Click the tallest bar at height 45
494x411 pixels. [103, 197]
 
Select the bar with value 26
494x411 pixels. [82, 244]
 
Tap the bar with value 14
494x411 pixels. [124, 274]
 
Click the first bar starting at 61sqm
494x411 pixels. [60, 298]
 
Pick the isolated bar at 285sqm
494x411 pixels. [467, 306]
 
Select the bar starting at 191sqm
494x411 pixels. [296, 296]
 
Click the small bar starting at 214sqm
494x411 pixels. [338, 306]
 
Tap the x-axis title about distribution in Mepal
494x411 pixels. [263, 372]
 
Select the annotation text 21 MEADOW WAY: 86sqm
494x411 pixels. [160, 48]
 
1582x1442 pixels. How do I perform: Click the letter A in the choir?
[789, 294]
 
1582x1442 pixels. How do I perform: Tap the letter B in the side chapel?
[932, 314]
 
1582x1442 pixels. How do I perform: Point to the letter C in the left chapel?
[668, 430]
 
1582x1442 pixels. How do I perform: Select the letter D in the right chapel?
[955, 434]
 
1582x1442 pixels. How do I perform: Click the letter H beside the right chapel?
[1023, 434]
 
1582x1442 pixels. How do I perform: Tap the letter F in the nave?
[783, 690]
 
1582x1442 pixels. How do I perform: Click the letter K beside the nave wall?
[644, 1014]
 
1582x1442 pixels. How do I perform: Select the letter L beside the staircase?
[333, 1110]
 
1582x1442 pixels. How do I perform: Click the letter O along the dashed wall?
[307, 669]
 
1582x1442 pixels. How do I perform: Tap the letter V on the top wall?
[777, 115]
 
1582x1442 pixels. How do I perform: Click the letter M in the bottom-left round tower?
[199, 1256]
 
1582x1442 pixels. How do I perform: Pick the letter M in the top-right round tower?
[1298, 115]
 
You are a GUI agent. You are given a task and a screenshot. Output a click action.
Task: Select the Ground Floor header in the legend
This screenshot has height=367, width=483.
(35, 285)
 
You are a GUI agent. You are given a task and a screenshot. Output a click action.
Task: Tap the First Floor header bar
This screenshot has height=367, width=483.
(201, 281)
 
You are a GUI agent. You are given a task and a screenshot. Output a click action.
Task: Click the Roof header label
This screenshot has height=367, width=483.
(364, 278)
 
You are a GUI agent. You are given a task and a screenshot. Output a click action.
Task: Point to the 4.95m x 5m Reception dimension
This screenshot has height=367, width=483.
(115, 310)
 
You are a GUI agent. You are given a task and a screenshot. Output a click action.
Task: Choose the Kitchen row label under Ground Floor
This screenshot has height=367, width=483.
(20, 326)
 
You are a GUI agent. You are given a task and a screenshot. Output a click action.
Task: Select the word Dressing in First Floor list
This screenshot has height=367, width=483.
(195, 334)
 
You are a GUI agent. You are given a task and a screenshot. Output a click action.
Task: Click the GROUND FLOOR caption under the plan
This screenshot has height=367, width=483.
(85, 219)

· · · · ·

• [WHAT THE TASK REQUIRES]:
Rescale the stretch from the line containing "1582x1442 pixels. How do I perform: Select the letter L" through the line containing "[1298, 115]". Reproduce only those lines, requests included and unchanged, and multiply every coordinate in the answers by 1.5, rounding to whole numbers with halves rounded up.

• [CORRECT OUTPUT]:
1582x1442 pixels. How do I perform: Select the letter L beside the staircase?
[500, 1665]
 
1582x1442 pixels. How do I perform: Click the letter O along the dashed wall?
[461, 1004]
 
1582x1442 pixels. How do I perform: Tap the letter V on the top wall?
[1166, 173]
 
1582x1442 pixels. How do I perform: Click the letter M in the bottom-left round tower?
[299, 1884]
 
1582x1442 pixels. How do I perform: Pick the letter M in the top-right round tower?
[1947, 173]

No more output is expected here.